Front Desk
- First edition cover
- Author: Kelly Yang
- Language: English
- Series: Front Desk
- Genre: Middle grade fiction
- Publisher: Scholastic
- Publication date: May 29, 2018
- Publication place: United States
- Pages: 304
- Awards: Asian/Pacific American Award for Literature
- ISBN: 978-1-338-15779-6
- Followed by: Three Keys
- Website: https://frontdeskthebook.com

= Front Desk (book) =

2018 middle grade book by Kelly Yang

Front Desk is a middle grade book written by Kelly Yang and published by Scholastic in 2018. Yang's debut book is about ten-year-old Mia Tang and her family who, after a couple years struggling financially, are hired to manage a motel. It is the first book in the 6-part series. The family is hired by the owner of the Calivista, Mr. Yao. Although originally seeming alright, he's later revealed to be a penny-pinching liar. Mia gains the friendship of the "weeklies" and is eventually able to buy the motel with the help of the community.

== Reception ==
Front Desk received starred reviews from the School Library Journal and Kirkus Reviews. Katya Schapiro, who reviewed for the SLJ, commented on the "light, positive tone" Yang maintains in the book about the heavy themes, as well as the "satisfying dose of wish fulfillment that closes the story". Schapiro praised Mia's character, calling her "an irresistible protagonist," and said "many young readers will see themselves in Mia and her friends." Kirkus Reviews called the main character "a feisty and empowered heroine", and also praised the supporting characters that help "reveal life in America in the 1990s for persons of color and those living in poverty."

Writing for The Horn Book, Roxanne Hsu Feldman says "[r]eaders will admire Mia for her audacity and her creativity in finding solutions for seemingly insurmountable situations." Feldman also notes how despite the story being set in 1990s United States is still "relevant to 2018 America." In a review by Publishers Weekly, Front Desks story is called "one of indefatigable hope and of triumph over injustice, and [Mia's] voice is genuine and inspiring."

The book was awarded the 2019 Asian/Pacific American Award for Literature in the "Children's Literature" category.

== Challenges ==
During the Banned Books Week of 2021, Front Desk was temporarily banned in the Plainedge Union Free School District, New York. According to Yang, a parent wrote a letter saying the book was being used to teach critical race theory to the students, as well as portraying police officers as racists.
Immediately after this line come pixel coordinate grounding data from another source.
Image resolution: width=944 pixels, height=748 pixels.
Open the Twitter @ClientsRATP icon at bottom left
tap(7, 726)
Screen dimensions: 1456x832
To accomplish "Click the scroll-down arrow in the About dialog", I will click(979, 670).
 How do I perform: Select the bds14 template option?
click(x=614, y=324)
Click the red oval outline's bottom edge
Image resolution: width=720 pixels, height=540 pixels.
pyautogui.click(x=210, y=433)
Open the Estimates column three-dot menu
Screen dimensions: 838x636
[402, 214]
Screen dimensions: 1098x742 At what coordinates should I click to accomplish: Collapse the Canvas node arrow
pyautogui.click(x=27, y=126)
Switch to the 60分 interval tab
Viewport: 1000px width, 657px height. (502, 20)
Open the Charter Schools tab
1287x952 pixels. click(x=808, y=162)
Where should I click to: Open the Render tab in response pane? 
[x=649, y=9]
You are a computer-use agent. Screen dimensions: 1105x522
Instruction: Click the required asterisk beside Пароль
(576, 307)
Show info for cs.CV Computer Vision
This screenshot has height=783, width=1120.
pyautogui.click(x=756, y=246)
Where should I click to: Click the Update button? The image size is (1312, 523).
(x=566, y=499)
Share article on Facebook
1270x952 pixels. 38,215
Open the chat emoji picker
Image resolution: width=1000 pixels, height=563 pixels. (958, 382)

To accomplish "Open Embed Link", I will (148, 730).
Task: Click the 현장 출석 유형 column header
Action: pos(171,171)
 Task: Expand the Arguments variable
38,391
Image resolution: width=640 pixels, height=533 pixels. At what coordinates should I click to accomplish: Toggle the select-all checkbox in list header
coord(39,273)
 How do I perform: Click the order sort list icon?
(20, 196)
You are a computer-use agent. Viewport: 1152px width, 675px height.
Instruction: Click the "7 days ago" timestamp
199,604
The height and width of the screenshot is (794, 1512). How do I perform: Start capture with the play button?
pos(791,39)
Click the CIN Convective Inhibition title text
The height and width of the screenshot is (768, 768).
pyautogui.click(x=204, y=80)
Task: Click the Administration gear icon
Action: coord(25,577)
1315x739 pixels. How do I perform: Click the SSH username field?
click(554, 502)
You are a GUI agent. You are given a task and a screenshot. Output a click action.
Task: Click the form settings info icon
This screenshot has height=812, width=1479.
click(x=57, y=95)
The book was not removed from the school's library, and was allowed again to be used for read aloud, but parents were given the possibility to opt-out their children from reading Front Desk.

This was the second time the book was challenged, as it had previously been present in a list of banned books of the Central York High School alongside more than 300 other "anti-racist resources". This first ban was reversed in September 2021, almost a year after it had begun.